Rewrite the material from the line with "Toggle the star" to the line with "I will pos(80,149).", substituting "dial" for "slider" and leaving everything else unchanged.

* START DATA EXCERPTS *

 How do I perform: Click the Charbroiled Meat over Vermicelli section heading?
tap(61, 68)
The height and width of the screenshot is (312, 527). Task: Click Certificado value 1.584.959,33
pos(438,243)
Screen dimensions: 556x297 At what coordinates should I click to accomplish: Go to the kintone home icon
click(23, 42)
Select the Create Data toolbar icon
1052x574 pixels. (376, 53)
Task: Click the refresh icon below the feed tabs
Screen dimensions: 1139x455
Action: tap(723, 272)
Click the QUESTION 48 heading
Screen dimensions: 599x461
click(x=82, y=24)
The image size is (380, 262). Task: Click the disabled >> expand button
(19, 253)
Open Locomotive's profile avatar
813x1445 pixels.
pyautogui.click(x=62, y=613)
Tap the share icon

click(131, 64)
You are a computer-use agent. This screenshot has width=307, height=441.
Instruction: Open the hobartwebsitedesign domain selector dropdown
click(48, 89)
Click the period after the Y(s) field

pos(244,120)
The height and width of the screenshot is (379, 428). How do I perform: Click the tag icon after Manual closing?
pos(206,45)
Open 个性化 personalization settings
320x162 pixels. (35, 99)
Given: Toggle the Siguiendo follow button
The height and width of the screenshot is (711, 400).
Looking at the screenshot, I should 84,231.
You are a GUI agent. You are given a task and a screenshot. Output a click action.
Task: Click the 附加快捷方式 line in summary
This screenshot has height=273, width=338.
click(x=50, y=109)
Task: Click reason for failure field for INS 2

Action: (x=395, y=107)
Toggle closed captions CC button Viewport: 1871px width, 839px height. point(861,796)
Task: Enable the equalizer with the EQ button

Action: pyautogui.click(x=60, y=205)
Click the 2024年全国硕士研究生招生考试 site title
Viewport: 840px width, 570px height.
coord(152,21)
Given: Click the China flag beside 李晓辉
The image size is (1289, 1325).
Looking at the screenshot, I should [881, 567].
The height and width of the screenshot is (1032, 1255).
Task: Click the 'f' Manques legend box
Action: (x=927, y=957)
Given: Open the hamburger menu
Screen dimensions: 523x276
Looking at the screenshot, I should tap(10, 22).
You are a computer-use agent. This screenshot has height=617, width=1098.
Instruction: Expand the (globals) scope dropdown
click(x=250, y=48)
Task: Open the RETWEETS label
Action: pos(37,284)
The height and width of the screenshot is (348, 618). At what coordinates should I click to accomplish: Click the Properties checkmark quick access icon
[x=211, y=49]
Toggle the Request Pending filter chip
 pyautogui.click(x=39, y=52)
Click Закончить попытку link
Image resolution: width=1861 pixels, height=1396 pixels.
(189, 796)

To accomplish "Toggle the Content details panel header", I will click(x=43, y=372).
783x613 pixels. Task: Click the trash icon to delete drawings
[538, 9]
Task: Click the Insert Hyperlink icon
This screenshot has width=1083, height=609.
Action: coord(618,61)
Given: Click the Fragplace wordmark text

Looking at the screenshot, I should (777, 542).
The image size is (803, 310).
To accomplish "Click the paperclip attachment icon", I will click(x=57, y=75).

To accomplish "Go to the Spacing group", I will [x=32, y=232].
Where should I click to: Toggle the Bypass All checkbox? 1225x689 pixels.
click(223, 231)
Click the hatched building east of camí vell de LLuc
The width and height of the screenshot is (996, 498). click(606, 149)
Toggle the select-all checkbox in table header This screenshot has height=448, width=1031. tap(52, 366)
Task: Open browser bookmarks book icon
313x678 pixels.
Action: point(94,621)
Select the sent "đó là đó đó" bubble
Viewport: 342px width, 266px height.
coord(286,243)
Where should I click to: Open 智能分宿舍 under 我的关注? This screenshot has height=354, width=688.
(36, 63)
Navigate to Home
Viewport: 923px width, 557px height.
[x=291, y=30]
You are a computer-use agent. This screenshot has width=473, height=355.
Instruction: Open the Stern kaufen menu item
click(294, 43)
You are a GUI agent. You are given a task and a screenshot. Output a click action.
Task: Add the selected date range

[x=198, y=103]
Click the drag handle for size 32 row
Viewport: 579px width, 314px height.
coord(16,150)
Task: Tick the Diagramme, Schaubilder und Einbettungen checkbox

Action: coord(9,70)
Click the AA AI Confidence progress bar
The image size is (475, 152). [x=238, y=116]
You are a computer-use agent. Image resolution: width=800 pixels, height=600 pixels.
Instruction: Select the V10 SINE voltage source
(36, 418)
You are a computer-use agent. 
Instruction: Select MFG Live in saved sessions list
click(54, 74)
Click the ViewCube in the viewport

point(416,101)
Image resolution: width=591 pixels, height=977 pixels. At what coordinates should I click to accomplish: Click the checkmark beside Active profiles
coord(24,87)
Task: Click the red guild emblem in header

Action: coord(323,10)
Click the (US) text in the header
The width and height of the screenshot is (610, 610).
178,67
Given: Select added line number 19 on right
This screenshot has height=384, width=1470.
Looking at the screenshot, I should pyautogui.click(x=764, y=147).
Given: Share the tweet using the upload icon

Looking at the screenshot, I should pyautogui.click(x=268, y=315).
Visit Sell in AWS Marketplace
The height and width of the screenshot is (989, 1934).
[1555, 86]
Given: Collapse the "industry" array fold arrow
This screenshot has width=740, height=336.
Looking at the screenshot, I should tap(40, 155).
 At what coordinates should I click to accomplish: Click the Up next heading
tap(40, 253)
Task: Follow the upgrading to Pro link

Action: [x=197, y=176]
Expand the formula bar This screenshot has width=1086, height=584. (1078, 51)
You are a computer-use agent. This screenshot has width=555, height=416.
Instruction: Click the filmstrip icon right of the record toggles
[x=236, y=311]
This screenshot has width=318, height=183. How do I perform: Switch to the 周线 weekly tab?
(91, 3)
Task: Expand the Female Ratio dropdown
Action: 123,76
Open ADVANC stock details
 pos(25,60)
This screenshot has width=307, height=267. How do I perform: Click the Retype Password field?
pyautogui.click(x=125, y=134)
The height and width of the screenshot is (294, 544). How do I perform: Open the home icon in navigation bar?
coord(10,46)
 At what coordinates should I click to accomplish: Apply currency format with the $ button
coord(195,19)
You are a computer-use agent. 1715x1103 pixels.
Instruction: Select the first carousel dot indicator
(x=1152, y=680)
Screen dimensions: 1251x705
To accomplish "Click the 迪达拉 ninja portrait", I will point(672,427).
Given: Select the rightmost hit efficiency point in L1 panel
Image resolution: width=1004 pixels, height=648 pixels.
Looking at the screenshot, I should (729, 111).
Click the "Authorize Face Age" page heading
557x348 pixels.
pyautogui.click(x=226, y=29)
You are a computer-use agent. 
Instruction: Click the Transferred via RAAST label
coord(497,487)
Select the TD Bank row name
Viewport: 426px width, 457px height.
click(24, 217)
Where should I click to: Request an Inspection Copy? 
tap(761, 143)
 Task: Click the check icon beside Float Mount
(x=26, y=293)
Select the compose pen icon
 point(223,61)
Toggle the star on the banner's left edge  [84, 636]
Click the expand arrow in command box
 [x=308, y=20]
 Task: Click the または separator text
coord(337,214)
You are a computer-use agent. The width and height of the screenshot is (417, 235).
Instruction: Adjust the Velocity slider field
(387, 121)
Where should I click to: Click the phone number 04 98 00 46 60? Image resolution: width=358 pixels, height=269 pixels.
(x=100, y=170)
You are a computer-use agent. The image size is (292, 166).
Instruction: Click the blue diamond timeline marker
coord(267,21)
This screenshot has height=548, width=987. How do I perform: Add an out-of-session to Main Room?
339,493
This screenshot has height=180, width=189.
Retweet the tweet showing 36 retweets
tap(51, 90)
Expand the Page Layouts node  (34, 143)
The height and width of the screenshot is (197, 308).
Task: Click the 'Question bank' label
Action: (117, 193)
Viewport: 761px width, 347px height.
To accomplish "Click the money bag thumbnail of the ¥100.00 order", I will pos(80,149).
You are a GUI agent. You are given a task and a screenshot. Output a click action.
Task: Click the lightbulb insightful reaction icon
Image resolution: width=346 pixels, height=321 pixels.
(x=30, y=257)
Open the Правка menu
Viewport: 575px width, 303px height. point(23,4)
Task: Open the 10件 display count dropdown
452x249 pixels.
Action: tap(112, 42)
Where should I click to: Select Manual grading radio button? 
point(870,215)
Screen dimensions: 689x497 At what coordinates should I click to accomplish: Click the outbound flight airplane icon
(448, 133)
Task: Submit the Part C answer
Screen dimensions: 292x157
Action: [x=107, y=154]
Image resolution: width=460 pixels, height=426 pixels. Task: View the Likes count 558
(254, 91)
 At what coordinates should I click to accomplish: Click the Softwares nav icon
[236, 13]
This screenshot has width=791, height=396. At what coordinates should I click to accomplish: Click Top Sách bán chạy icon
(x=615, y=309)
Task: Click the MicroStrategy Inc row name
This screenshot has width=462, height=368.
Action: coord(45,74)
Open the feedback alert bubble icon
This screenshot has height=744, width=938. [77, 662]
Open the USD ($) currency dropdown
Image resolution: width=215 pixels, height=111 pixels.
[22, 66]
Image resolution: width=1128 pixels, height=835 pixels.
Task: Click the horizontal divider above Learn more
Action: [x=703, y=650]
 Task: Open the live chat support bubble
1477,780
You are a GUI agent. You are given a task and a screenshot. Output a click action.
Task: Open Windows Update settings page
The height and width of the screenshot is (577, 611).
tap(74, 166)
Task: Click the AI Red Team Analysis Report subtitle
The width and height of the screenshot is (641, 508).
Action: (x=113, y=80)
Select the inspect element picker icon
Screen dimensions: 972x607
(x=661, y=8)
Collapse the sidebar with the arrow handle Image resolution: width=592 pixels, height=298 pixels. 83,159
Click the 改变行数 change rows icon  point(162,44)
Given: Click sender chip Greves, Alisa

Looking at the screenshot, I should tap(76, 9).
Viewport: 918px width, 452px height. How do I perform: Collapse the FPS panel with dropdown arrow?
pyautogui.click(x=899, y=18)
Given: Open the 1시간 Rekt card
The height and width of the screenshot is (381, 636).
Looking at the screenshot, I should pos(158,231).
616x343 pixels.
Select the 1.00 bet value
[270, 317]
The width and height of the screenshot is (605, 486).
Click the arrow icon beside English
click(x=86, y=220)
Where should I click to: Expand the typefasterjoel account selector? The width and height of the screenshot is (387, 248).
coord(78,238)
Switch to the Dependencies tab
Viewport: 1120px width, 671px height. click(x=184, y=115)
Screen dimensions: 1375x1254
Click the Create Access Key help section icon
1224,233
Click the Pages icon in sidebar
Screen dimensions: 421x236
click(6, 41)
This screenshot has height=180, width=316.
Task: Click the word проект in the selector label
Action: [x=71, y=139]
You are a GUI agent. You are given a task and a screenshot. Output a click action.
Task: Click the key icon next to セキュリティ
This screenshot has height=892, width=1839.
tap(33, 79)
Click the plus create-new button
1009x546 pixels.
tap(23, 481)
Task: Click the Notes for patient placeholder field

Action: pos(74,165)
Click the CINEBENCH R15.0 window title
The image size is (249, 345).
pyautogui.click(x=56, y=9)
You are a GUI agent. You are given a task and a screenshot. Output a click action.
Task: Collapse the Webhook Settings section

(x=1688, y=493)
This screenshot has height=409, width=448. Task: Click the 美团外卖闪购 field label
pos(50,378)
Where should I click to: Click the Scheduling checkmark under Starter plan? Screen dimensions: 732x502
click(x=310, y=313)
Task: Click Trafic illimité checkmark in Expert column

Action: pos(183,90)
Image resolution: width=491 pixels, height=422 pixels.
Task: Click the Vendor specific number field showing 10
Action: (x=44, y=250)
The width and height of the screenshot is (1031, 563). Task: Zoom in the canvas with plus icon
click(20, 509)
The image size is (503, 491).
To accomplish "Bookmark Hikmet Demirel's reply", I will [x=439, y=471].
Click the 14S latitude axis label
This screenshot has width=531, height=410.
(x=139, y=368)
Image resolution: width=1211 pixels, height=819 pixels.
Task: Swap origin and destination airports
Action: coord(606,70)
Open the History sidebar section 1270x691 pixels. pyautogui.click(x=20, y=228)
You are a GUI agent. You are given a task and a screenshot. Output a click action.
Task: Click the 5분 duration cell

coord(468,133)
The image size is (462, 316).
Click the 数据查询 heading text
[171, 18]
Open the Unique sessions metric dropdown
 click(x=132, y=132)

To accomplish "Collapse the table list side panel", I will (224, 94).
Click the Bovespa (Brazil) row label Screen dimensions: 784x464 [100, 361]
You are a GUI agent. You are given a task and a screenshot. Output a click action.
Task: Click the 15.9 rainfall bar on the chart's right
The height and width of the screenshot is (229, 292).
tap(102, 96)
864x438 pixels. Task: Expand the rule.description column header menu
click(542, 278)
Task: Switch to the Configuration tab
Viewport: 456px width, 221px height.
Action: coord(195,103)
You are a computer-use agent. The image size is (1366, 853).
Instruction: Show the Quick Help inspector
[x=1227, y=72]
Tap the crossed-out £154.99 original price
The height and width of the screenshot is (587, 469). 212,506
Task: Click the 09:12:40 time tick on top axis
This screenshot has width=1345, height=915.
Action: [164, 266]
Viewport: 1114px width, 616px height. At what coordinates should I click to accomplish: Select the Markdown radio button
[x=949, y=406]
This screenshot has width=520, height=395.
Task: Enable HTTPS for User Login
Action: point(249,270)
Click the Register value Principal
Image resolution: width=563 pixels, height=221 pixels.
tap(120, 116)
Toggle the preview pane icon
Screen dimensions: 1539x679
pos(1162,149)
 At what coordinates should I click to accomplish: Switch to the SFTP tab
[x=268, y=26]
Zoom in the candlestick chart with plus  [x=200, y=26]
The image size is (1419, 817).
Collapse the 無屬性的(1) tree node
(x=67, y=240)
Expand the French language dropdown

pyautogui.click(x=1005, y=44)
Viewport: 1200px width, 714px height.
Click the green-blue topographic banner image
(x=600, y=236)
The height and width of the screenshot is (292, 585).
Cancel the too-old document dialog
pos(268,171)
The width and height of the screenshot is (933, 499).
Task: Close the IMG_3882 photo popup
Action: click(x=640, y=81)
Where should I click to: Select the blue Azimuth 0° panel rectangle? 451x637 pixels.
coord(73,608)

* END DATA EXCERPTS *

**RESPONSE**
Toggle the star on the banner's left edge  [84, 636]
Click the expand arrow in command box
 [x=308, y=20]
 Task: Click the または separator text
coord(337,214)
You are a computer-use agent. The width and height of the screenshot is (417, 235).
Instruction: Adjust the Velocity dial field
(387, 121)
Where should I click to: Click the phone number 04 98 00 46 60? Image resolution: width=358 pixels, height=269 pixels.
(x=100, y=170)
You are a computer-use agent. The image size is (292, 166).
Instruction: Click the blue diamond timeline marker
coord(267,21)
This screenshot has height=548, width=987. How do I perform: Add an out-of-session to Main Room?
339,493
This screenshot has height=180, width=189.
Retweet the tweet showing 36 retweets
tap(51, 90)
Expand the Page Layouts node  (34, 143)
The height and width of the screenshot is (197, 308).
Task: Click the 'Question bank' label
Action: (117, 193)
Viewport: 761px width, 347px height.
To accomplish "Click the money bag thumbnail of the ¥100.00 order", I will pos(80,149).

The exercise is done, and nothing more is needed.